- _Given request 1_
Can you copy every line of the two records below the forum thread word for word, leaving out the pictures?

- _Reading text_
# Galaxy Rasbora



## clint24 (30 Aug 2009)

Hi ya.I am getting a new tank soon 60x45x45 with external filter and am thinking of setting up a galaxy rasbora biotope.May be not the most exciting biotope i know but my 4 galaxy rasbora(2 that Matt a1 kindly gave me) gave me some new baby fry and my wife has(as well as me)got all excited and has suggested setting up a larger tank for them,cool! Which gave me the idea of a biotope which she thinks is agreat idea.I would like to know what plants,substrate,lighting,water parameters and hardscape to use.Also what other tanks mates they live here.Any advice would be great.I will be doing my homework too but i greatly value ukaps advice as you lot have helped me out so much.Thanks.


----------



## a1Matt (30 Aug 2009)

Woo! Nice one   Good luck with the fry and I hope they keep breeding for you 

I can not help you with the ideal conditions for the rasboras... although I reckon if they are breeding then you have got it right already


----------



## squiggley (30 Aug 2009)

Have a look at this month PFK they have on article on them.


----------



## Superman (31 Aug 2009)

I had a shoal of over 24 CPDs in a 180 litre tank and saw them spawn all the time. Unfortunately, I never saw any fry.

- _Provided entries_
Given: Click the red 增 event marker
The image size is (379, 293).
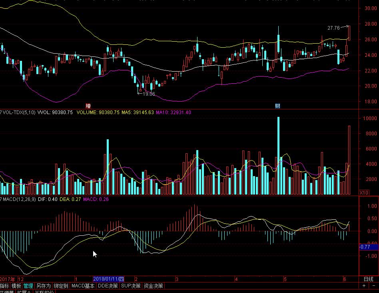Looking at the screenshot, I should click(88, 106).
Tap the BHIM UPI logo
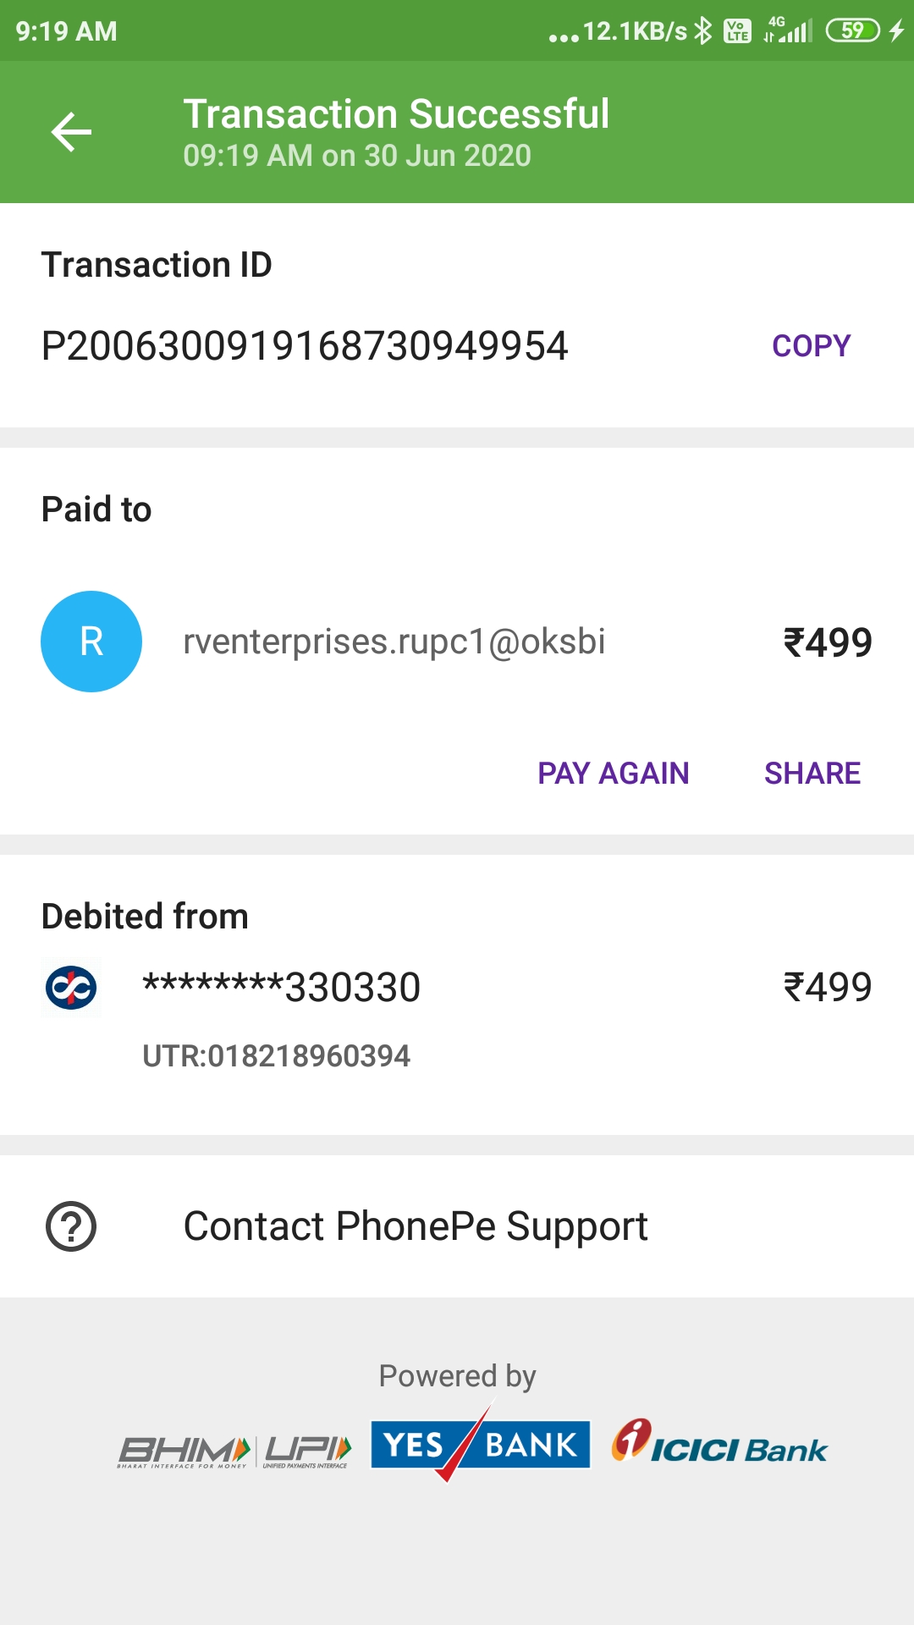914x1625 pixels. 234,1451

- _Given request 2_
What are the dimensions of the new tank clint24 says he is getting, according to the forum thread?

- _Final result 1_
Given: Click the red 增 event marker
The image size is (379, 293).
Looking at the screenshot, I should click(88, 106).
Tap the BHIM UPI logo
914x1625 pixels. 234,1451

- _Final result 2_
60x45x45